How could the robot “know” how to automatically perform a process like entering new employees’ details into all of the relevant HR systems? Consider that Kryon’s one-touch process-recording capability already creates fully functional automation workflows by tracking and analyzing every step of a given process as the user performs it. That involves using computer vision to “see” the steps performed by the user and machine learning to extract the logic behind them, allowing the robot to perform the same action even if the visual layout changes. Those capabilities could be leveraged to enable the robot to “learn” how to perform an action in real time by simply analyzing the user’s actions.
How could the robot “know” which insurance policies a customer service representative should recommend for the best chance at optimizing customer experience and maximizing profit? Consider that today’s performance management systems not only track both the (micro) performance of individual employees and the (macro) performance of groups of employees, but also use artificial intelligence to recommend ways to achieve optimal outcomes. By adding this same kind of analysis to an attended robot’s capabilities, we could enable the robot to perform tasks and make recommendations based on strategic business reasoning – not only on straightforward rules.
The Big Picture
Looking at the RPA trends I expect to see in 2019, it is remarkable both how drastically this space is likely to change and how achievable these changes now look. I predict that some RPA solutions will become far more accessible to many more people, will start to make decisions based on business strategy and not only on clear-cut rules, and will become far more influential and decentralized within companies. Yet these changes seem more realistic when we remember that we have already seen the technologies that will drive these changes – technologies that are now on full display in places such as virtual assistants, one-touch process-recording functionality, performance management systems, and Kryon Process Discovery.
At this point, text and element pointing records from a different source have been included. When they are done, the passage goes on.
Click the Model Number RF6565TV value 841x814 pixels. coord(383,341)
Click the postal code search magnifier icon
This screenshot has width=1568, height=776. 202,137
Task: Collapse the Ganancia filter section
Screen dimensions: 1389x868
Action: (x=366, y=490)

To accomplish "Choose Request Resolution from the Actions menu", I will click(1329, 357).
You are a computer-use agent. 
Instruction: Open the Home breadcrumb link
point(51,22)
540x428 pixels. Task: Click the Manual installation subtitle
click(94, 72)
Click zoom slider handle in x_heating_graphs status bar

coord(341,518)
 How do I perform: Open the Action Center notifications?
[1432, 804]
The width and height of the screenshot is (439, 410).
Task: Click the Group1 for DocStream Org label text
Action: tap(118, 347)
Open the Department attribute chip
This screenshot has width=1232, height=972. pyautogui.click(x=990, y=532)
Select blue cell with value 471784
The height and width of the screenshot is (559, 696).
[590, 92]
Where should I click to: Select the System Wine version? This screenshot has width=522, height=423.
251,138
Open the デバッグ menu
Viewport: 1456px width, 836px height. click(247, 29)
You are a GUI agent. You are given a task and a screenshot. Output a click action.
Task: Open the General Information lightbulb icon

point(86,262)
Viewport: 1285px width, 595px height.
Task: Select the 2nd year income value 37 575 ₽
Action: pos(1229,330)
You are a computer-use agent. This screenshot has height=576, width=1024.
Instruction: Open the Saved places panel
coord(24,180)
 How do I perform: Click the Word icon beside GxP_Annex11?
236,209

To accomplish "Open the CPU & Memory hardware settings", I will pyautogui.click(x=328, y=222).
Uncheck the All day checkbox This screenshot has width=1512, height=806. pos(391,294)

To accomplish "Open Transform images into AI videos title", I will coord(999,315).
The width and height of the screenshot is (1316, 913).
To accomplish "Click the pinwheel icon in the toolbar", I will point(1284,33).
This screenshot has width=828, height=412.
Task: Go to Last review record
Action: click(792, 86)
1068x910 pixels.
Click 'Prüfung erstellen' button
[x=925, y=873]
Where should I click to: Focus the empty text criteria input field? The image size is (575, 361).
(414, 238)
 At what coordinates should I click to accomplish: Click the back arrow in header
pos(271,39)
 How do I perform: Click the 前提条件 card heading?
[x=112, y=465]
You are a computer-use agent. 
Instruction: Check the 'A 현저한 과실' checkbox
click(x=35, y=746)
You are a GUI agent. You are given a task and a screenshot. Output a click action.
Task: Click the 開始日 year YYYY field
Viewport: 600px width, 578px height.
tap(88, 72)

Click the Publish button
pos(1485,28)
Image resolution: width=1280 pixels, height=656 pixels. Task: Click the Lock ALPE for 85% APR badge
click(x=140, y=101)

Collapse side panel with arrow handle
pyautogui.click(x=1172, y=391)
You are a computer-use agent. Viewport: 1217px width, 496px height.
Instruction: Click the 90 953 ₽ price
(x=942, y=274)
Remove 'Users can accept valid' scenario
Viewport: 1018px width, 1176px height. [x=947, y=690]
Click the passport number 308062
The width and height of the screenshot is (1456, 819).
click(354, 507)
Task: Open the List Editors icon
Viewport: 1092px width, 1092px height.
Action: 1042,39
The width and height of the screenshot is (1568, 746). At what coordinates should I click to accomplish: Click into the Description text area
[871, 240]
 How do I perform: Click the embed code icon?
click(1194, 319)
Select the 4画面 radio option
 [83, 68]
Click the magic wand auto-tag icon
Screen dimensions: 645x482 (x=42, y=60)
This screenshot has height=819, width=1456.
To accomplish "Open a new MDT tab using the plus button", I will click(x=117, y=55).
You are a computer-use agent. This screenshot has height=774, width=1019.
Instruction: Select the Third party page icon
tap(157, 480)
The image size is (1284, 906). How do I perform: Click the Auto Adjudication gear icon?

A major part of moving RPA forward will now be a matter of combining these technologies. I hope you’re as excited as I am to see how that process unfolds and how much it empowers individuals to get more out of their work time.
This is the first in a series of periodic posts from our Chief Technology Officer, in which he will share his insights into the technological challenges of RPA, the ways Kryon addresses these hurdles, the future of automation, and how companies across industries can make the most of our innovative technologies.